• EXTRACTED DATA:
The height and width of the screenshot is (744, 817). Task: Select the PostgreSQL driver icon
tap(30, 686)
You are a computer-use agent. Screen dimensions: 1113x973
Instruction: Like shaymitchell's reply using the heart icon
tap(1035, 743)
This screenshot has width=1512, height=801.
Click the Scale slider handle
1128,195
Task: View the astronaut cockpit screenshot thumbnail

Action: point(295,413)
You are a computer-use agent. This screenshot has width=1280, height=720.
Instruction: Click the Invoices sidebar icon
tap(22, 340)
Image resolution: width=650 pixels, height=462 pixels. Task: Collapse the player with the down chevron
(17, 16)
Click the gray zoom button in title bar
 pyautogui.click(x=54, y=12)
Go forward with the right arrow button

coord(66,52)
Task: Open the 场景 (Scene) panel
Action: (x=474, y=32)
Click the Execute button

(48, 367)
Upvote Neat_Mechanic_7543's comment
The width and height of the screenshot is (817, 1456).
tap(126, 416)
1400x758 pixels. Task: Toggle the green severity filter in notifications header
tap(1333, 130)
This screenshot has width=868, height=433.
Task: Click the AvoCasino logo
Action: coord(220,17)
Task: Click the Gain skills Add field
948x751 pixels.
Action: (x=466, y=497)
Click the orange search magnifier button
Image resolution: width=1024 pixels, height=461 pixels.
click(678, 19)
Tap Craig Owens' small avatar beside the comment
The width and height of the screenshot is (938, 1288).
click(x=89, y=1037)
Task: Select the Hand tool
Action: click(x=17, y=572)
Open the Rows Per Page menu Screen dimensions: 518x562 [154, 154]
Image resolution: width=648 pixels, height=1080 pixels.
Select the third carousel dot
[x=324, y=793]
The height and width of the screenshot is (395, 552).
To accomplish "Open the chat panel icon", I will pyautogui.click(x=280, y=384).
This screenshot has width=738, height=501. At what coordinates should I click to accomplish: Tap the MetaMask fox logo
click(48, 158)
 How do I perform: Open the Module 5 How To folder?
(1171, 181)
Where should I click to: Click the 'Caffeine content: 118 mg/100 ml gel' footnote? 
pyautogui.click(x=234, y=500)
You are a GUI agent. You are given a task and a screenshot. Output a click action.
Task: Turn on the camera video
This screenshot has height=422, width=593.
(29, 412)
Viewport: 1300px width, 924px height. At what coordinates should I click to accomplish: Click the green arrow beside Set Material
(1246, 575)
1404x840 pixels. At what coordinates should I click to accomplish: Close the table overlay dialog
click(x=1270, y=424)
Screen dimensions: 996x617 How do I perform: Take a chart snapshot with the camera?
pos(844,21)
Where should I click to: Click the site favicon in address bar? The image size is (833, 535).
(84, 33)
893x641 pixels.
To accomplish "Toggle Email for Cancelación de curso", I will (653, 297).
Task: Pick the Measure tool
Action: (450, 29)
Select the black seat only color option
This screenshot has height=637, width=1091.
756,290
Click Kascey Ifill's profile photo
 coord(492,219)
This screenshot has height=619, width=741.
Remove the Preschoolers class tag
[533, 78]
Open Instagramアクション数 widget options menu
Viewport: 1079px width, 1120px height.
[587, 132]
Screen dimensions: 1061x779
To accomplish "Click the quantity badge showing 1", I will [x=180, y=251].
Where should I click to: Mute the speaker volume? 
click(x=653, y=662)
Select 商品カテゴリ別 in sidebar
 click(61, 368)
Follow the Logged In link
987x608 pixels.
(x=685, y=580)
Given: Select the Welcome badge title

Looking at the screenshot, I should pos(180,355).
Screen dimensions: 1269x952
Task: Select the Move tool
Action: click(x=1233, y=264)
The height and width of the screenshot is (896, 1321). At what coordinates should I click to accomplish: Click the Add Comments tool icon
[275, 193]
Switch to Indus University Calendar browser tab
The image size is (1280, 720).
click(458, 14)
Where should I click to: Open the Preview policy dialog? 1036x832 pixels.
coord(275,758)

• WORK TASK: Starting at the line that holds "Remove the Preschoolers class tag", set down each line exactly through the last line of the records above, and no others.

• TASK RESULT:
Remove the Preschoolers class tag
[533, 78]
Open Instagramアクション数 widget options menu
Viewport: 1079px width, 1120px height.
[587, 132]
Screen dimensions: 1061x779
To accomplish "Click the quantity badge showing 1", I will [x=180, y=251].
Where should I click to: Mute the speaker volume? 
click(x=653, y=662)
Select 商品カテゴリ別 in sidebar
 click(61, 368)
Follow the Logged In link
987x608 pixels.
(x=685, y=580)
Given: Select the Welcome badge title

Looking at the screenshot, I should pos(180,355).
Screen dimensions: 1269x952
Task: Select the Move tool
Action: click(x=1233, y=264)
The height and width of the screenshot is (896, 1321). At what coordinates should I click to accomplish: Click the Add Comments tool icon
[275, 193]
Switch to Indus University Calendar browser tab
The image size is (1280, 720).
click(458, 14)
Where should I click to: Open the Preview policy dialog? 1036x832 pixels.
coord(275,758)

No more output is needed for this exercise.